On this Valentine’s Day when we celebrate love (which for some is a joyous day and for some is a day of pain and heartache), we are also reminded on this Ash Wednesday of the Love that formed us from ashes and dust.  As we receive the sign of the cross in ash upon our heads, we are reminded on this Valentine’s Day of the Greatest Love we could ever experience or know… the love of God who formed us in love, pursued us in love, claims us in love and makes us the object of his Love, ashes and all.

When we come forward to receive ashes we are indeed reminded of our fragility and mortality and sinfulness, but we are also reminded we are deeply, extravagantly, crazily LOVED!

Because friends, it was for the love of such ash and dust creatures as us that Christ came and submitted himself to the cross for our sakes.  It was for the love of these frail and broken creatures that we are, who were formed out of love and lost our way, that our God came low, became dust and ash Himself and experienced our life in every way yet remained sinless, so that he could take on our sin and brokeness upon himself in order to transform it and redeem it.  It was for the love of these beings that we are, who are just a breath and then gone (Psalm 144:4), that God breathed his last breath and in doing so fully embraced us with his love.

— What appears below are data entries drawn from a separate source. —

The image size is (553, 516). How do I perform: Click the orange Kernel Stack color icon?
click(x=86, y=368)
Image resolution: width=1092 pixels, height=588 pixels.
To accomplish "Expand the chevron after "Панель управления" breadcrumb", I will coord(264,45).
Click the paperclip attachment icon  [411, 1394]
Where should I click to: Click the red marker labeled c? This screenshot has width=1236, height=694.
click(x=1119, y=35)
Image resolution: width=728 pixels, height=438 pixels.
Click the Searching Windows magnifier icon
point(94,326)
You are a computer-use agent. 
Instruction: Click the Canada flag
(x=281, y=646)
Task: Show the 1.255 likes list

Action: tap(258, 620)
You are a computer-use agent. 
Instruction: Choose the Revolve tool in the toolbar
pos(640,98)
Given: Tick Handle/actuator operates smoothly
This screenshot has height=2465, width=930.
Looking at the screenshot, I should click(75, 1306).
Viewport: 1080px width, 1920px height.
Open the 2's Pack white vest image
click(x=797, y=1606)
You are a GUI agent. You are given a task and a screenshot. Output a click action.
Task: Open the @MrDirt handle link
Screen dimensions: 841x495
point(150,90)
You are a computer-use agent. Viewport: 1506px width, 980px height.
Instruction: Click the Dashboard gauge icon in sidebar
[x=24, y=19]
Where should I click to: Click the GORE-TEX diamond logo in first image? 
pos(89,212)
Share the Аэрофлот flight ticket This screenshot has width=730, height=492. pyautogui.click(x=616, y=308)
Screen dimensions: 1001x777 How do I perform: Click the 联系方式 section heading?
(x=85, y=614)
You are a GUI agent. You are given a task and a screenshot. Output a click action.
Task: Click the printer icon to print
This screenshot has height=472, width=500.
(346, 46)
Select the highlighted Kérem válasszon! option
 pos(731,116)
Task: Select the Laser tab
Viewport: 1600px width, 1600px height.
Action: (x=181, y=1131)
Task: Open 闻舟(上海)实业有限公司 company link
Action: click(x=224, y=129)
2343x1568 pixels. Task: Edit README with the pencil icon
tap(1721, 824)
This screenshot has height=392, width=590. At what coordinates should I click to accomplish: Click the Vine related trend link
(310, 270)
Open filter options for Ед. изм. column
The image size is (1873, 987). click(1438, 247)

Friends, from dust you came and to dust you will return…  all the while being held secure and safe in the hands of love by the One who takes your dust and ash life and speaks over it, “You are my love, my Beloved and I delight in you.”

Don’t believe me?

Just listen.

Fear not, for I have redeemed you;
    I have called you by name, you are mine…
Because you are precious in my eyes,
    and honored, and I love you
Isaiah 43:1,4

The LORD your God is with you,
the Mighty Warrior who saves.
He will take great delight in you;
he will quiet you will his love,
he will rejoice over you with singing.
Zephaniah 3:17

The moment Jesus came up out of the baptismal waters, the skies opened up and he saw God’s Spirit—it looked like a dove—descending and landing on him. And along with the Spirit, a voice: “This is my Son, chosen and marked by my love, delight of my life.  Matthew 3:16-17 The Message

Yes, these words are said over Jesus, but they are also words said over you now as one baptized into Christ’s baptism… as one marked and claimed and chosen by God.  Just listen to this parallel in Ephesians, as if Paul was drawing from this moment in Jesus’ life and claiming it over us…

Long before he laid down earth’s foundations, he had us in mind, he chose us and had settled on us as the focus of his love, to be made whole and holy by his love.  Ephesians 1:4-5 (adapted from the Message and the ESV)

So on this Valentine’s Ash Wednesday, know dear friend, YOU. ARE. LOVED.  Beyond measure, beyond fathoming, beyond understanding, you are deeply, fully, unspeakably LOVED.

God looks upon you as you carry the sign of the cross in dust and ash on your forehead and speaks over you the blessings of his love.